▶ [EXERCISE PROMPT]: In the records below, the line with "You are a computer-use" opens the range and the line with "Instruction: Click the Pause button" closes it; print that range exactly and nothing else.

▶ [EXTRACTED INFORMATION]:
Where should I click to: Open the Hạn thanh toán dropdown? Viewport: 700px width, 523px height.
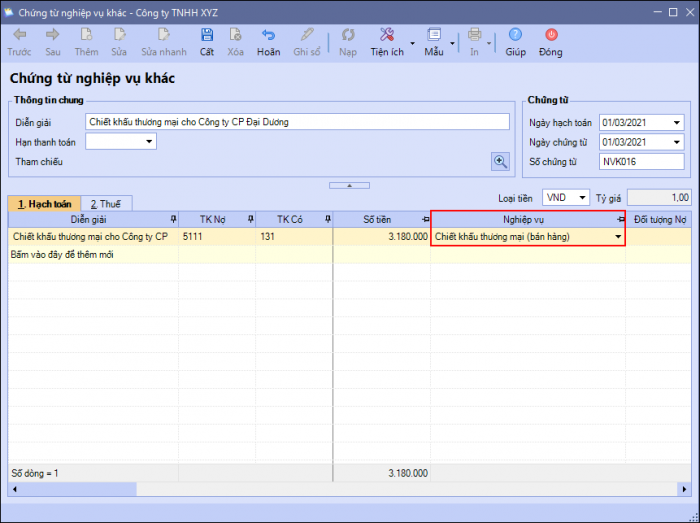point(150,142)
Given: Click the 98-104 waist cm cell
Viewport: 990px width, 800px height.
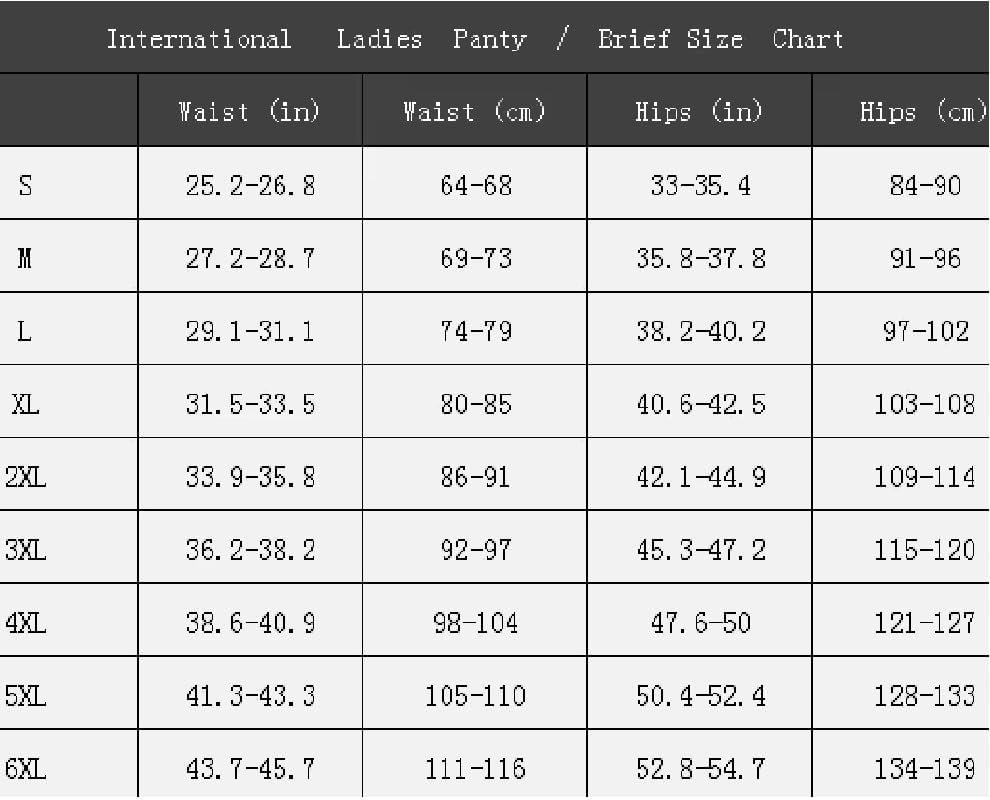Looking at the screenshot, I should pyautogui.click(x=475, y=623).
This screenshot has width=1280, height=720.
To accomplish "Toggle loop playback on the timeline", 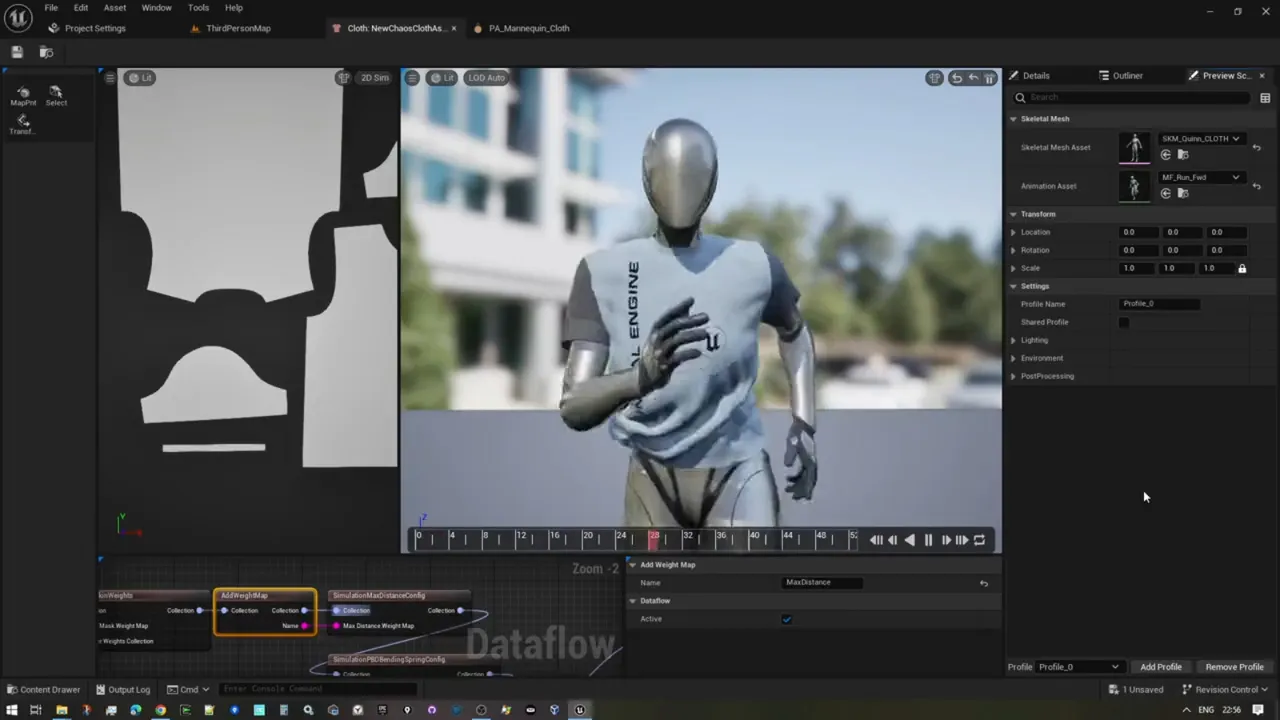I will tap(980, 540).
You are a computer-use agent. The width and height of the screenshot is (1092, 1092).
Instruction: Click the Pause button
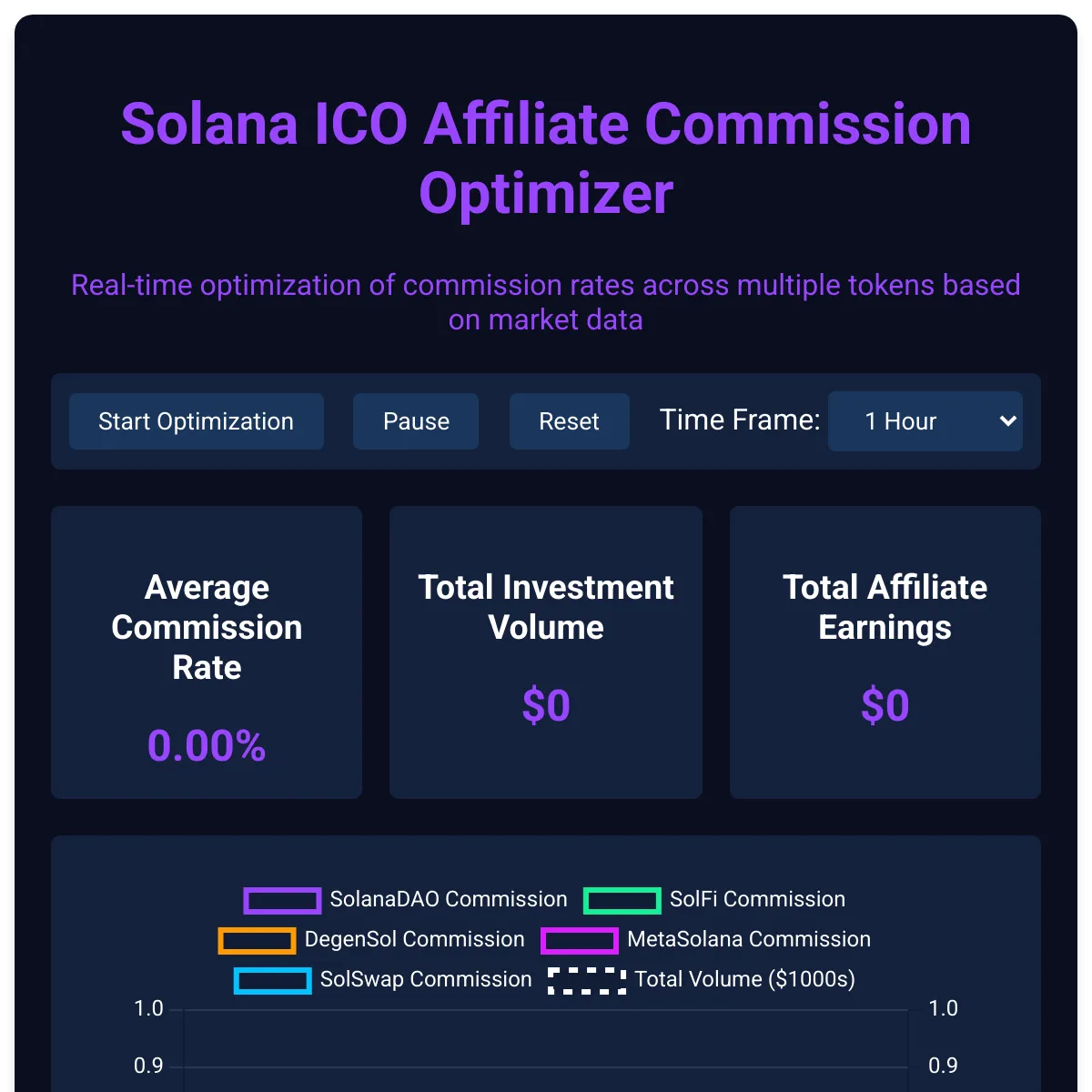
* * *
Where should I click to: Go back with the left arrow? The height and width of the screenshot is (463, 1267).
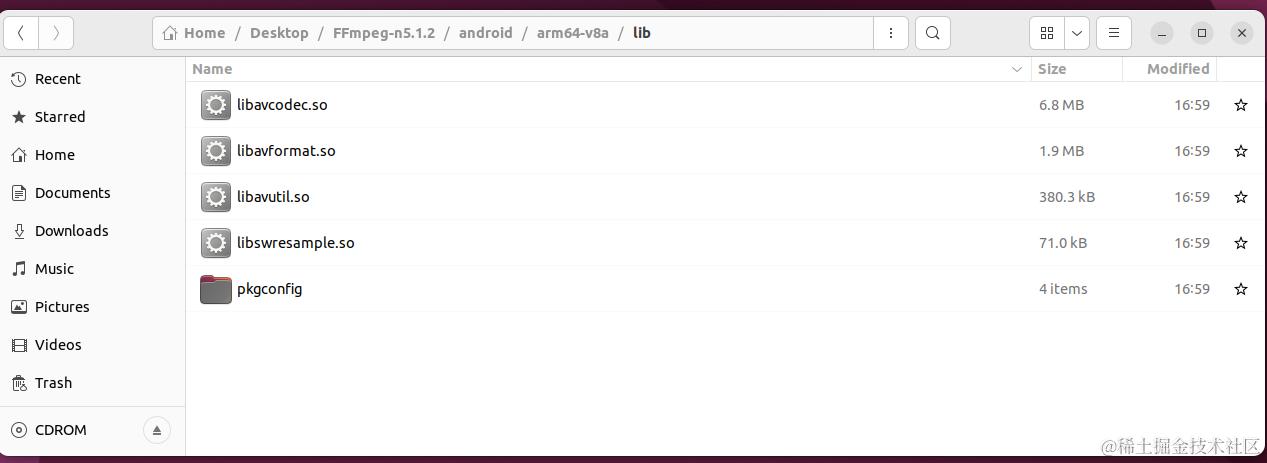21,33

▶ [WRITTEN REPLY]:
You are a computer-use agent. The width and height of the screenshot is (1092, 1092).
Instruction: Click the Pause button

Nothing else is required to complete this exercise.